== Records shown ==
○ ○ ○

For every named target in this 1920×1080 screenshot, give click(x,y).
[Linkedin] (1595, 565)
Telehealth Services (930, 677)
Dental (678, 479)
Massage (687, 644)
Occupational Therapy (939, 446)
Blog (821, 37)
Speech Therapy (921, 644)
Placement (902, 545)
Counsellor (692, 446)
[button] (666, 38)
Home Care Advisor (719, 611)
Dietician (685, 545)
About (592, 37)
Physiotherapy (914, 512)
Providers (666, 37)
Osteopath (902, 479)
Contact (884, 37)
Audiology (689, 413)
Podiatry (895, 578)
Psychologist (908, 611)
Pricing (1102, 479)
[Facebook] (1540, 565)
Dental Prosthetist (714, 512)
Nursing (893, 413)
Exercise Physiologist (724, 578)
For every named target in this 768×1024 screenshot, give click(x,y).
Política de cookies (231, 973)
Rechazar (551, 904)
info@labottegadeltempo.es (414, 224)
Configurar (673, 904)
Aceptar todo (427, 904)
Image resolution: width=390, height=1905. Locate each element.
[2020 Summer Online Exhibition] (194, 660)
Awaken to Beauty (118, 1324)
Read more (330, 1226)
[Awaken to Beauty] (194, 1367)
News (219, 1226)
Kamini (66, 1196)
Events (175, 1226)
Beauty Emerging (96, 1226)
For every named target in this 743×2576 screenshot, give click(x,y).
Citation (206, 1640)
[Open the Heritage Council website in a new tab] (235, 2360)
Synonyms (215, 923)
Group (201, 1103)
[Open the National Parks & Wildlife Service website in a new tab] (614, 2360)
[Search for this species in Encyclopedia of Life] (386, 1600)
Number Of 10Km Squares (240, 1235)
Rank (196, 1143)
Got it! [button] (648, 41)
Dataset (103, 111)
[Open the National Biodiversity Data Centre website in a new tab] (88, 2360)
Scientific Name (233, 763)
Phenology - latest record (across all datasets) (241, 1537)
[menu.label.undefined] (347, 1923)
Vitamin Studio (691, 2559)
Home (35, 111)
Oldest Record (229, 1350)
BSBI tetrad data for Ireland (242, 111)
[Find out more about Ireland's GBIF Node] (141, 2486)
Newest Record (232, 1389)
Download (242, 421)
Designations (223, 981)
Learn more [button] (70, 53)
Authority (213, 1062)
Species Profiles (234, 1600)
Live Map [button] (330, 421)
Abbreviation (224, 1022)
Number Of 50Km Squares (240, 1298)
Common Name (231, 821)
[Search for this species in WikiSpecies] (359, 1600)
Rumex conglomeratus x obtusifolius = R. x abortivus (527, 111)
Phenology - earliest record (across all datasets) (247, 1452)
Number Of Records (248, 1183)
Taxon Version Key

○ ○ ○

== What you will do ==
In the entries above, which lines hold the string "give"? Report all of them.

== Task response ==
For every named target in this 1920×1080 screenshot, give click(x,y).
For every named target in this 768×1024 screenshot, give click(x,y).
For every named target in this 743×2576 screenshot, give click(x,y).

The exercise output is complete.